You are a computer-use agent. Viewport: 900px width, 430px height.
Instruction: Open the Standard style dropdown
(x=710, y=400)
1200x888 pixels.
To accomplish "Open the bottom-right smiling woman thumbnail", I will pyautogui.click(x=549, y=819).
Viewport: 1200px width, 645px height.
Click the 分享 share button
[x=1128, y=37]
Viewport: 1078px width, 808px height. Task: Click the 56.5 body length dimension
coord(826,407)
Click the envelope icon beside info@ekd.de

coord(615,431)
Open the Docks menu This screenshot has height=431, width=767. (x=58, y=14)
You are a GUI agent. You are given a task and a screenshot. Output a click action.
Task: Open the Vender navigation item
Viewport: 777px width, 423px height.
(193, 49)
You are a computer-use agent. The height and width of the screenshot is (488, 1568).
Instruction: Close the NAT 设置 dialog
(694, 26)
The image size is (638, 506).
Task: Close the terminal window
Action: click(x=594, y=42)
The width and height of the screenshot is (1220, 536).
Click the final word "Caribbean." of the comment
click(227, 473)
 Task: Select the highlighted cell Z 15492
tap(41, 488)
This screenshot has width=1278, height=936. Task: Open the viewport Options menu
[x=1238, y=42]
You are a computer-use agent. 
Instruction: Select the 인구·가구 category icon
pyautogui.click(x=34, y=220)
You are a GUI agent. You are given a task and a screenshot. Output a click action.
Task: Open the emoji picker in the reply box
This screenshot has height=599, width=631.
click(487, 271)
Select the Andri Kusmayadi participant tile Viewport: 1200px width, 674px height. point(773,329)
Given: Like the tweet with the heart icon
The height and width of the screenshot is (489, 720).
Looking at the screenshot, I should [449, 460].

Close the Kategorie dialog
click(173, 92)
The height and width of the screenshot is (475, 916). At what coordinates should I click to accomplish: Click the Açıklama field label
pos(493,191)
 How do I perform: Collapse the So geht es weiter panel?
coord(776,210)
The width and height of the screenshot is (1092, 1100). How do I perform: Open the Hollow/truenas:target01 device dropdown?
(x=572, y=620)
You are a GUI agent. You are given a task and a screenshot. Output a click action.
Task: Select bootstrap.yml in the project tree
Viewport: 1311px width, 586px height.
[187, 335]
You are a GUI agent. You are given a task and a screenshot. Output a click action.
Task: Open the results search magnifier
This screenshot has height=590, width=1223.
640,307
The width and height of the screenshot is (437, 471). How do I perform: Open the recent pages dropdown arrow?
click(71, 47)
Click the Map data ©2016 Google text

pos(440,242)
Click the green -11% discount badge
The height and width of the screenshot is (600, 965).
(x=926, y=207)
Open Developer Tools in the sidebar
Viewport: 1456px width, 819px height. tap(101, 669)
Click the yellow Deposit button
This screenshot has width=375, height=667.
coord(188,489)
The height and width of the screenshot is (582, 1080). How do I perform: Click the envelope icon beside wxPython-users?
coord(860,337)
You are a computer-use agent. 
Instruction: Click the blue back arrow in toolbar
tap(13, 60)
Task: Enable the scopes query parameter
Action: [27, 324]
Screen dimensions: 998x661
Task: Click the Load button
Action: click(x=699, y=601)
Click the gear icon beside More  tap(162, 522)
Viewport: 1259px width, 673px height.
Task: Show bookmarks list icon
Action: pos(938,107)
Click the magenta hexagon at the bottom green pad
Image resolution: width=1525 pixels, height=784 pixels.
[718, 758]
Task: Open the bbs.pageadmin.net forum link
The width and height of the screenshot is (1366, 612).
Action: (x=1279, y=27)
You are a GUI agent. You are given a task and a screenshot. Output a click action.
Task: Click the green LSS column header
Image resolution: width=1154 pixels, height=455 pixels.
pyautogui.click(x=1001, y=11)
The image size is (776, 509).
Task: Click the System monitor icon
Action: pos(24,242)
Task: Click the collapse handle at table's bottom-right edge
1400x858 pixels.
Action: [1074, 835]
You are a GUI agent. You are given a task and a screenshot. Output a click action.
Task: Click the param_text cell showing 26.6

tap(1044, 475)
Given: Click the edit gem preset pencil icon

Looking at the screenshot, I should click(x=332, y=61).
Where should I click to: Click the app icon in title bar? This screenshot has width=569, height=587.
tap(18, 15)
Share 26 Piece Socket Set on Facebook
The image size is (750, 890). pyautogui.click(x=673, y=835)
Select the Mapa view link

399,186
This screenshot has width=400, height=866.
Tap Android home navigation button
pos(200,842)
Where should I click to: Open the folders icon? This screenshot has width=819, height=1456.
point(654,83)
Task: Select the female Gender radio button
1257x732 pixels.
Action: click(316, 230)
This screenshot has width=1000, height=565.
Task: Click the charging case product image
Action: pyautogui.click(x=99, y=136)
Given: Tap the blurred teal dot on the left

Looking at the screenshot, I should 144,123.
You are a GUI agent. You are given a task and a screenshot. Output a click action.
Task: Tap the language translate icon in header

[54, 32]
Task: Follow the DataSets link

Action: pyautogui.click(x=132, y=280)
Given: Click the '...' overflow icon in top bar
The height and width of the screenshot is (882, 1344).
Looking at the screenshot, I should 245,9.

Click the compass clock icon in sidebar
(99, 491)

• [Exercise instructions]: Starting at the first line of the material above, reproduce each line exactly up to and including the line with "You are a computer-use agent. The".

• [Result of this exercise]:
You are a computer-use agent. Viewport: 900px width, 430px height.
Instruction: Open the Standard style dropdown
(x=710, y=400)
1200x888 pixels.
To accomplish "Open the bottom-right smiling woman thumbnail", I will pyautogui.click(x=549, y=819).
Viewport: 1200px width, 645px height.
Click the 分享 share button
[x=1128, y=37]
Viewport: 1078px width, 808px height. Task: Click the 56.5 body length dimension
coord(826,407)
Click the envelope icon beside info@ekd.de

coord(615,431)
Open the Docks menu This screenshot has height=431, width=767. (x=58, y=14)
You are a GUI agent. You are given a task and a screenshot. Output a click action.
Task: Open the Vender navigation item
Viewport: 777px width, 423px height.
(193, 49)
You are a computer-use agent. The height and width of the screenshot is (488, 1568).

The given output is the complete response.